[VORGEGEBENER TEXT]
━━━━

Foto: Jia et al. / Nature Materials

Elektronenmikroskopie Physiker erzeugen 3D-Bild aus 2D-Aufnahme

Aus einer einzigen zweidimensionalen Aufnahme haben Forscher die dreidimensionale Struktur eines Kristalls berechnet. Geht nicht? Doch - dank Quantenmechanik.

Wer mit einer herkömmlichen Kamera ein dreidimensionales Bild erzeugen will, braucht mehr als ein Foto. Er muss den Auslöser mindestens zweimal drücken - und dabei die Kameraposition verändern. Erst die Kombination zweier Perspektiven ermöglicht die Darstellung räumlicher Tiefe. Zumindest in der Nanowelt gilt dieses Grundgesetz der Optik jedoch offenbar nicht.

Wissenschaftler aus Jülich berichten nämlich über eine neue Methode der Elektronenmikroskopie, mit der sie aus einer einzigen Aufnahme die dreidimensionale Struktur eines Kristalls ermitteln können. Das Bild eines ultrahoch auflösenden Mikroskops reiche aus, um den Aufbau von Nanomaterialien auf das Atom genau berechnen zu können, berichtet das Team vom Peter Grünberg Institut im Fachblatt "Nature Materials" .

"Dreidimensionale Informationen aus einer einzigen, zweidimensionalen Aufnahme zu gewinnen, scheint auf den ersten Blick unmöglich", sagt Chunlin Jia, Leiter der Studie. Doch das Kunststück sei gelungen, weil das Experiment quantenmechanischen Regeln folge. Aus den Welleneigenschaften der Elektronen könne man die 3D-Daten rekonstruieren.

━━━━

[DATEN]
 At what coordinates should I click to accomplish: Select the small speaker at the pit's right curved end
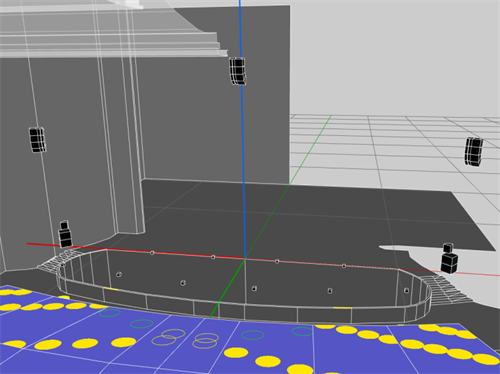(406, 290)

━━━━

[SCHRIFTLICHE AUFGABE 1]
Beantworte die folgenden Fragen anhand des Textes über Elektronenmikroskopie.
(a) Wie oft muss man mit einer herkömmlichen Kamera mindestens den Auslöser drücken, um ein dreidimensionales Bild zu erzeugen, und was muss man dabei verändern?
(b) In welchem Fachblatt berichtet das Team vom Peter Grünberg Institut über die neue Methode?
(c) Wer ist Leiter der Studie?
[SCHRIFTLICHE AUFGABE 2] Setze den Text über die Elektronenmikroskopie im Anschluss an seinen letzten Satz fort.

[ERGEBNIS DER AUFGABE 1]
(a) Mindestens zweimal, wobei die Kameraposition verändert werden muss.
(b) Im Fachblatt „Nature Materials“.
(c) Chunlin Jia.

[ERGEBNIS DER AUFGABE 2]
Elektronenwelle als hochempfindlicher Detektor für Atome

Im konkreten Fall untersuchten die Jülicher Forscher eine dünne Probe Magnesiumoxid. Sie positionierten den Kristall so im Mikroskop, dass sich eine Gitterachse genau parallel zur Beobachtungsachse befand, dem Weg der Elektronen. Dadurch lagen aus Beobachterperspektive stets mehrere Atome des Kristallgitters exakt hintereinander. Jede dieser Atomsäulen war später als heller Punkt auf der mikroskopischen Aufnahme zu sehen - siehe Fotostrecke oben.

"Auf dem Weg durch das Kristallgitter fungiert die Elektronenwelle des Mikroskops als hochempfindlicher Detektor für Atome und wird von jedem einzelnen Atom beeinflusst", erklärt Chunlin Jia. So könne man letztlich ermitteln, wo welche Atome im Gitter positioniert seien.

Um die dreidimensionale Struktur von Proben aufklären zu können, mussten bislang stets mehrere Aufnahmen mit einem Elektronenmikroskop gemacht werden. "Oft sind Dutzende oder gar Hunderte nötig", sagt Andreas Thust. Weil ein Elektronenmikroskop das zu untersuchende Material nicht mit Lichtteilchen (Photonen), sondern mit schnellen Elektronen durchleuchtet, werden Proben dabei über kurz oder lang beschädigt.

Die neue in Jülich entwickelte Methode schont Untersuchungsobjekte, weil sie nur eine einzige Aufnahme erfordert. Das Verfahren eigne sich daher besonders für strahlungsempfindliches Material, das durch den energiereichen Messstrahl rasch zerstört werde, schreiben die Forscher. Dank der vergleichsweise kurzen Aufnahmedauer könne man mit der Methode womöglich sogar kurzlebige Zwischenschritte chemischer Reaktionen beobachten.

Die Aufklärung der räumlichen Struktur von Kristallen gelingt bislang nur für sehr dünne Proben. "Das Maximum liegt bei 30 Atomlagen, was 6 Nanometern entspricht", sagt Thust. Doch das reiche für die Untersuchung der meisten Nanopartikel jedoch völlig aus.